SOURCE DOCUMENT →
Lack of training and supervision in relation to disclosure in a police force is a highly material factor in determining whether confidence in the criminal justice system has been undermined. In the absence of any explanation from the Chief Constable of North Yorkshire, we are unable to conclude, in the light of the findings made by the judge, that the failure in this case was due simply to one off failures by the officer in the case. We must therefore proceed on the basis that it was a serious failure for which the Chief Constable must bear the responsibility. Therefore the serious failures by the North Yorkshire police in this case are a material factor in determining whether confidence in the criminal justice system has been undermined by the way in which that police force has dealt with the duties of disclosure.

60.

The CPS has given no explanation for its failure to deal properly with disclosure, even after the judge imposed a stay and an appeal was pending to this court. This is a regrettable omission. Again this is a factor capable of undermining confidence in the criminal justice system.

DATASET CONTENT →
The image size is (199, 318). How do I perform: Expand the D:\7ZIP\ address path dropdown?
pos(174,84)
* * *
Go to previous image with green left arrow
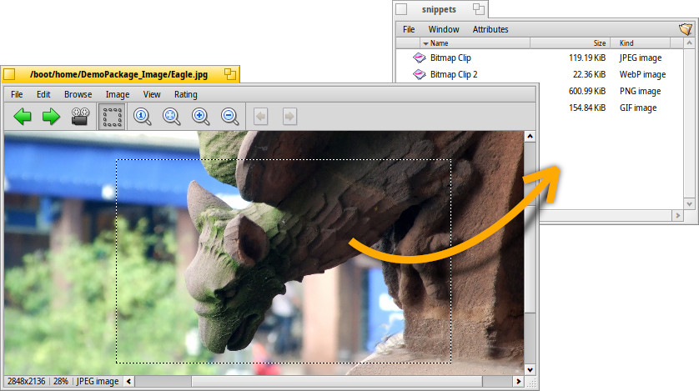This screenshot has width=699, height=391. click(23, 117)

BRIEF 1 → Reproduce the passage on disclosure failures word for word, starting with "Lack of training" and going on through "duties of disclosure.".
BRIEF 2 → According to the passage on disclosure failures, who must bear the responsibility for the serious failure?

EXERCISE ANSWER 1 →
Lack of training and supervision in relation to disclosure in a police force is a highly material factor in determining whether confidence in the criminal justice system has been undermined. In the absence of any explanation from the Chief Constable of North Yorkshire, we are unable to conclude, in the light of the findings made by the judge, that the failure in this case was due simply to one off failures by the officer in the case. We must therefore proceed on the basis that it was a serious failure for which the Chief Constable must bear the responsibility. Therefore the serious failures by the North Yorkshire police in this case are a material factor in determining whether confidence in the criminal justice system has been undermined by the way in which that police force has dealt with the duties of disclosure.

EXERCISE ANSWER 2 → The Chief Constable of North Yorkshire.